The Gwangju Students Movement () is a movement that was started to fight against Japanese Imperialism. This began to take place starting on November 3, 1929. However, this wasn't the only movement of the time. There was a second movement which was led by a great amount of Gwangju Middle School students on May 20, 1943. The reason why these movements had originally sparked was because of a small incident where a Korean girl was being harassed at Naju (나주) Station on October 30 of that same year as the first movement. These movements were important because it gained Korea their freedom from the Japanese and thus receiving the independence that they fought for although there were many casualties and upsets.

Timeline

The whole movement began and took place on November 3, 1929, and many events had taken place throughout the movement. Here is a list of things that had happened along the way of their independence.

November 3, 1926 - Students attending Gwangju High School come together and create a secret group against Japanese rule.
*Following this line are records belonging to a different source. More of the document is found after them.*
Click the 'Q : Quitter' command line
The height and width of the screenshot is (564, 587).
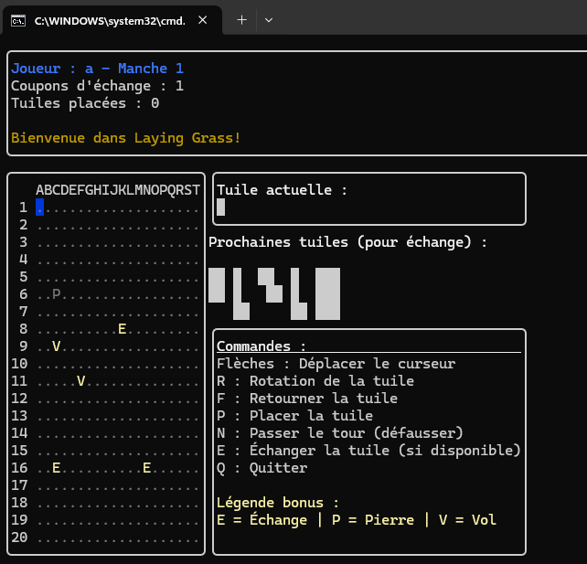(261, 468)
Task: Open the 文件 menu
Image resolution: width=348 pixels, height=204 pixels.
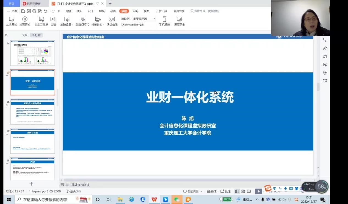Action: (x=12, y=11)
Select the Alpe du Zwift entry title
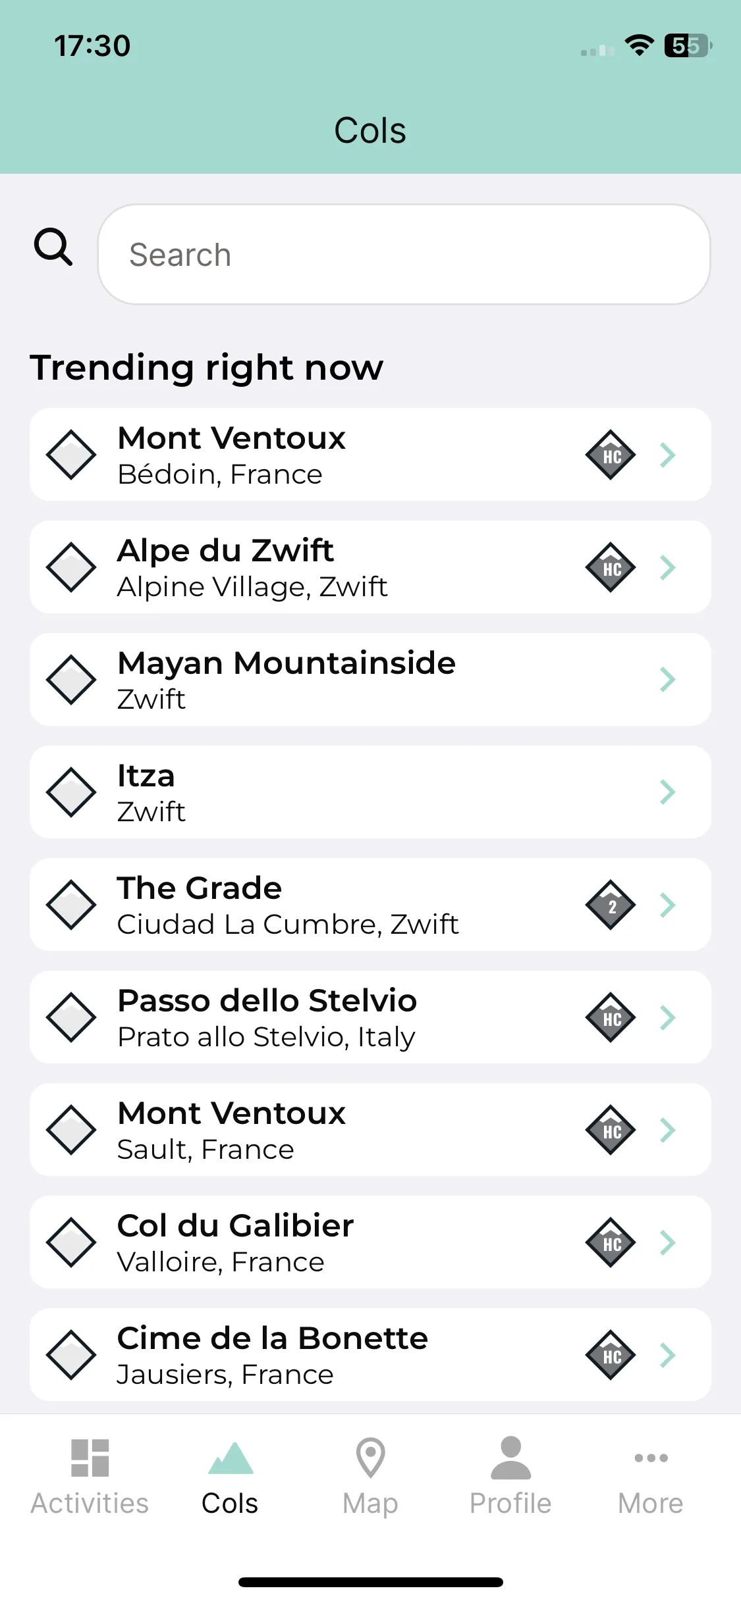This screenshot has height=1603, width=741. tap(225, 550)
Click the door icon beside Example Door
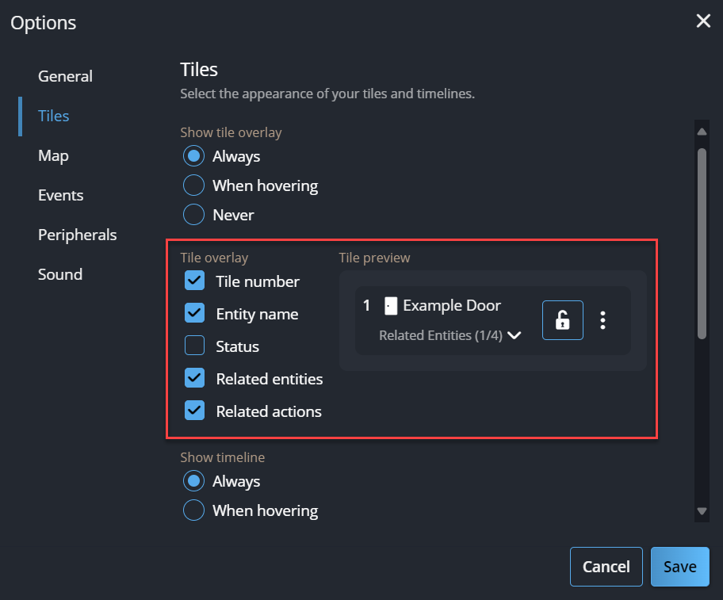Screen dimensions: 723x600 tap(389, 306)
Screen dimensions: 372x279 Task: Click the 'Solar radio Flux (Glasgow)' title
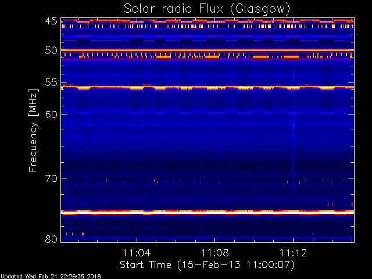click(206, 8)
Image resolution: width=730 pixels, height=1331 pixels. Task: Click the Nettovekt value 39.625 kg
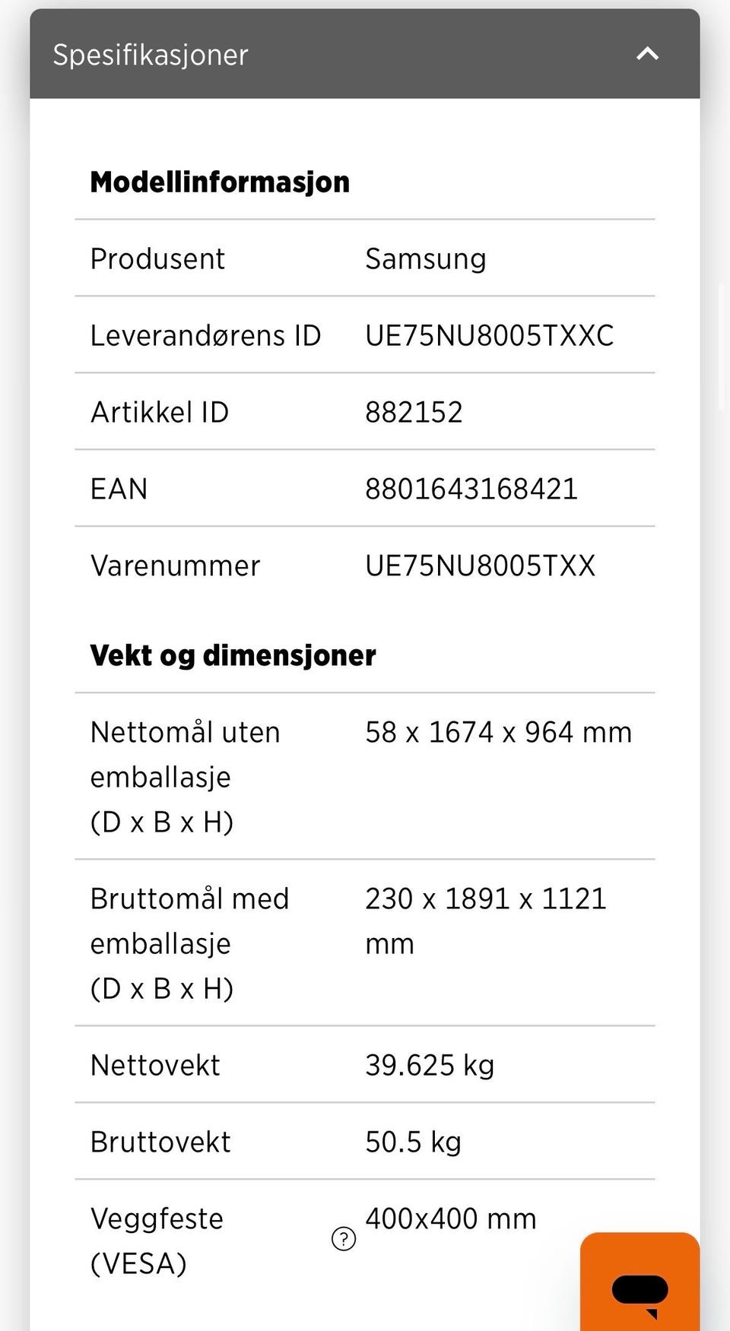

October 30, 1929 - Korean and Japanese students clash on a train going from Gangju to Naju Station.

November 3, 1929 - 54,000 Students participate in the outbreak of the Gwangju Students protesting against Japanese Imperialism.

February 12, 1930 - Those who were related with the uprising and protest were brought to trial.

May 20, 1943 - A second strike sparks into action by Gwangju Seo Middle School students.

October 20, 1953 - Officially establishing the Students day.

March 30, 1973 - Abolition of Students Day.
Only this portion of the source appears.